_Data entries_.
________________________

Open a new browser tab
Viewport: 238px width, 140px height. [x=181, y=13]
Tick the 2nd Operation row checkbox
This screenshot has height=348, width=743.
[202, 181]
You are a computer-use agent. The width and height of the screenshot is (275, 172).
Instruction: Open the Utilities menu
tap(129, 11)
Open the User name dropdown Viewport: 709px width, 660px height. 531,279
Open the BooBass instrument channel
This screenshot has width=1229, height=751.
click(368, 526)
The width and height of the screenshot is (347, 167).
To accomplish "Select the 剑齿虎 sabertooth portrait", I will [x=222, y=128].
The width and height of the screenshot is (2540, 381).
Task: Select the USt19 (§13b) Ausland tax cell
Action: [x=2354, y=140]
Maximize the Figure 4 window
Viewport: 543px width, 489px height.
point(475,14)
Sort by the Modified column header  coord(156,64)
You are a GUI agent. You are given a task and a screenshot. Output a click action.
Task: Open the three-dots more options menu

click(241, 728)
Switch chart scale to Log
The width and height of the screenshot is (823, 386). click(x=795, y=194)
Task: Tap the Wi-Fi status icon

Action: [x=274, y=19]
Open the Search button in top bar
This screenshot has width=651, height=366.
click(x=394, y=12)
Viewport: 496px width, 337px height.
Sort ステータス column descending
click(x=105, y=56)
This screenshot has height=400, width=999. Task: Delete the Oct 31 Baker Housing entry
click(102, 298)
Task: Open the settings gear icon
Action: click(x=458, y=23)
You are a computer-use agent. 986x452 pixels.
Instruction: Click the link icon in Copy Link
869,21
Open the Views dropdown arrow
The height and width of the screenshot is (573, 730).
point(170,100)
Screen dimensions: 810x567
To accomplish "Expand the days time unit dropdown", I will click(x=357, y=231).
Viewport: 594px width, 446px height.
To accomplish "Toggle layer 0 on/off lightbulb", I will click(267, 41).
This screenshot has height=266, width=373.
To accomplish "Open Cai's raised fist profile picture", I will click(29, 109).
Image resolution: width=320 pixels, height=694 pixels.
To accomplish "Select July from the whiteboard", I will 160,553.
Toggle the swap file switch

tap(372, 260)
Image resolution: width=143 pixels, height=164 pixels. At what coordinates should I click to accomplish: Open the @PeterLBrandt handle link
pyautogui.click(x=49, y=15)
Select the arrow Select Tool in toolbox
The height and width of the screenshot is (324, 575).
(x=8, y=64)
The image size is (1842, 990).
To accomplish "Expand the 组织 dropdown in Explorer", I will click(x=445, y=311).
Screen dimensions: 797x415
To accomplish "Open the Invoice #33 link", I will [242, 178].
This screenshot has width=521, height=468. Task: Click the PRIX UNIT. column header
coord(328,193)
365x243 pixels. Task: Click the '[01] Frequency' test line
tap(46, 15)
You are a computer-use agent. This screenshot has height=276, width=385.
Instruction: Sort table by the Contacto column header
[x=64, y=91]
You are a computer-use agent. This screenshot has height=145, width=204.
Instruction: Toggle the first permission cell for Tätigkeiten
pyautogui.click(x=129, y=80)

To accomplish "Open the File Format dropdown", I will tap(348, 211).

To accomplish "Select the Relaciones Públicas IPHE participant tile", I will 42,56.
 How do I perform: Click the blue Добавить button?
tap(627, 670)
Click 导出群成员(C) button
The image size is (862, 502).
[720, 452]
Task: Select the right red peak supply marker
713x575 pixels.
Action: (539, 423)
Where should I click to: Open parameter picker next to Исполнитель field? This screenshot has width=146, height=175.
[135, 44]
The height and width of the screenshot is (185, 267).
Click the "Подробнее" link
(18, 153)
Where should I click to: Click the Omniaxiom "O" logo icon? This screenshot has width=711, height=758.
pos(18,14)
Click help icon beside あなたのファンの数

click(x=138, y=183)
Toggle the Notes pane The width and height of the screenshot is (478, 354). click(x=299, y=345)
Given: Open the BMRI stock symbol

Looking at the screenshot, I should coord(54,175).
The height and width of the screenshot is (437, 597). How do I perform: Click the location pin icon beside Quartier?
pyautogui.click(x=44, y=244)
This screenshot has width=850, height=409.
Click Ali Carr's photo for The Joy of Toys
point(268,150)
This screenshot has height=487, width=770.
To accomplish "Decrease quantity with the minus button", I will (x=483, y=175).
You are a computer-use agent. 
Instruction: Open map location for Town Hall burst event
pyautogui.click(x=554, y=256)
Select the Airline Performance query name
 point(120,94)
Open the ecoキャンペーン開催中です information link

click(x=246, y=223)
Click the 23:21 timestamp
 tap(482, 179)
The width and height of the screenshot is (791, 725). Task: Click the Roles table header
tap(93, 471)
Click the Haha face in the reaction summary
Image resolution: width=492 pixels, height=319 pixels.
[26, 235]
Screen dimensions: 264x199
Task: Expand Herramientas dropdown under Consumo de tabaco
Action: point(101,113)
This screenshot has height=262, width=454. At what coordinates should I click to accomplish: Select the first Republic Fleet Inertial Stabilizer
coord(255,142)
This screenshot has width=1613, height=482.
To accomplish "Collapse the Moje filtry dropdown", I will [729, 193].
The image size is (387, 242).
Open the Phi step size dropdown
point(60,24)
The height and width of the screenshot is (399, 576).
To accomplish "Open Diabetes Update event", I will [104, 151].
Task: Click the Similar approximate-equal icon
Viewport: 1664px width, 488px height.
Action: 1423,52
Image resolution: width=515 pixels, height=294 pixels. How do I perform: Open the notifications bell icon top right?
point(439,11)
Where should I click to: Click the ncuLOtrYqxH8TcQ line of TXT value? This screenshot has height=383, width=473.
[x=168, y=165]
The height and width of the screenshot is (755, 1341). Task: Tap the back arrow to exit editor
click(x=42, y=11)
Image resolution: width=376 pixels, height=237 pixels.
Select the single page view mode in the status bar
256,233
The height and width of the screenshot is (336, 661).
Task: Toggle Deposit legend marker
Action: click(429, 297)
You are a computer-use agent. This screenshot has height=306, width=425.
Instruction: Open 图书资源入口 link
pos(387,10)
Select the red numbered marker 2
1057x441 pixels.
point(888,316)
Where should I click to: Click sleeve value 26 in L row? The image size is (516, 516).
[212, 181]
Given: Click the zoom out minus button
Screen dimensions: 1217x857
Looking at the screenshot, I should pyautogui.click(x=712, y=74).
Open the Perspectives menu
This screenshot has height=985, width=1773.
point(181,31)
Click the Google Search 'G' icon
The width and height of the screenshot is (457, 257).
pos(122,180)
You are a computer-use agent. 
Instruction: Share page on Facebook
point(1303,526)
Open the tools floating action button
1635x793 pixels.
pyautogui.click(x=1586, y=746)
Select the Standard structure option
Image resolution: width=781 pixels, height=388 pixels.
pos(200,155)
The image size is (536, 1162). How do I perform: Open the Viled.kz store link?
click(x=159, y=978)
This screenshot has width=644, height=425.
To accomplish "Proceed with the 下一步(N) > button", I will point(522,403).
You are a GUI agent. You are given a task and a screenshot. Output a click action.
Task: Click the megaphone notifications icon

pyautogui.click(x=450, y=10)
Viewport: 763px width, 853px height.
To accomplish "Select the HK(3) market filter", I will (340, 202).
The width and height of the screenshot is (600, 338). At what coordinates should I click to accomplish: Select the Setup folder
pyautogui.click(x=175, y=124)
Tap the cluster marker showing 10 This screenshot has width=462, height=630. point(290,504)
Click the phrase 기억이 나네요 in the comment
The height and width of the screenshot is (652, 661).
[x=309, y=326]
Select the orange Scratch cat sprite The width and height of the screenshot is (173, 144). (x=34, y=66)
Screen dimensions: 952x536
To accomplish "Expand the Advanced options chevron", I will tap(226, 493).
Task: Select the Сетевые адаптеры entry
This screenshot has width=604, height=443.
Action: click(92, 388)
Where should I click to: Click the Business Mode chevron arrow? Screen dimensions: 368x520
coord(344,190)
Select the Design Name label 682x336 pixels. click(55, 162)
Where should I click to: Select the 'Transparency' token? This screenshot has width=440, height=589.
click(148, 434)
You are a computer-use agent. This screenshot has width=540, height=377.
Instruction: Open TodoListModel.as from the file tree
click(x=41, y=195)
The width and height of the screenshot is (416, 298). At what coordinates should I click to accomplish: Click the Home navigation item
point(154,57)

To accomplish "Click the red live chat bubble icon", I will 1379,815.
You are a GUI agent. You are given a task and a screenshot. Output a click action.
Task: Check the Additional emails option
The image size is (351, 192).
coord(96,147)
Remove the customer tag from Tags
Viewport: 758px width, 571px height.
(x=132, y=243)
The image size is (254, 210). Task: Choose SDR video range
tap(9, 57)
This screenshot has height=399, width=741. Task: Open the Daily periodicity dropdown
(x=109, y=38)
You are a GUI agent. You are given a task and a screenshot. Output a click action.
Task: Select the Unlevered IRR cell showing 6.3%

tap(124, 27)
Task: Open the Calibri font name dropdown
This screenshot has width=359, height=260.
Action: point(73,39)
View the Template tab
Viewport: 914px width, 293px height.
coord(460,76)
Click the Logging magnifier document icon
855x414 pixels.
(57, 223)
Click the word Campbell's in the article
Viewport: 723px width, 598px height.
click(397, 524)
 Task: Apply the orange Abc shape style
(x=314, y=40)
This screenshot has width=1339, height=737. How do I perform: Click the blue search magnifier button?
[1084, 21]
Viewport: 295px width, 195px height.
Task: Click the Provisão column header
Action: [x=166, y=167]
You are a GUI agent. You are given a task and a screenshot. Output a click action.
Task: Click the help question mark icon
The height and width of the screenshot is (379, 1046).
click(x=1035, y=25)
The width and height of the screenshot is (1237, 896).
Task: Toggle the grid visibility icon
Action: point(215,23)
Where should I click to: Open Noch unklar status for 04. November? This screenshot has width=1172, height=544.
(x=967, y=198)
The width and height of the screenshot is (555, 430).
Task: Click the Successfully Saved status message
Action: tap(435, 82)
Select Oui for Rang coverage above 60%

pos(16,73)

________________________

_AIM OF THE TASK_. Print exactly, and only, the lines from the line that contains "Click the Logging magnifier document icon" through the last line of the records.

_REPLY_.
Click the Logging magnifier document icon
855x414 pixels.
(57, 223)
Click the word Campbell's in the article
Viewport: 723px width, 598px height.
click(397, 524)
 Task: Apply the orange Abc shape style
(x=314, y=40)
This screenshot has width=1339, height=737. How do I perform: Click the blue search magnifier button?
[1084, 21]
Viewport: 295px width, 195px height.
Task: Click the Provisão column header
Action: [x=166, y=167]
You are a GUI agent. You are given a task and a screenshot. Output a click action.
Task: Click the help question mark icon
The height and width of the screenshot is (379, 1046).
click(x=1035, y=25)
The width and height of the screenshot is (1237, 896).
Task: Toggle the grid visibility icon
Action: point(215,23)
Where should I click to: Open Noch unklar status for 04. November? This screenshot has width=1172, height=544.
(x=967, y=198)
The width and height of the screenshot is (555, 430).
Task: Click the Successfully Saved status message
Action: tap(435, 82)
Select Oui for Rang coverage above 60%

pos(16,73)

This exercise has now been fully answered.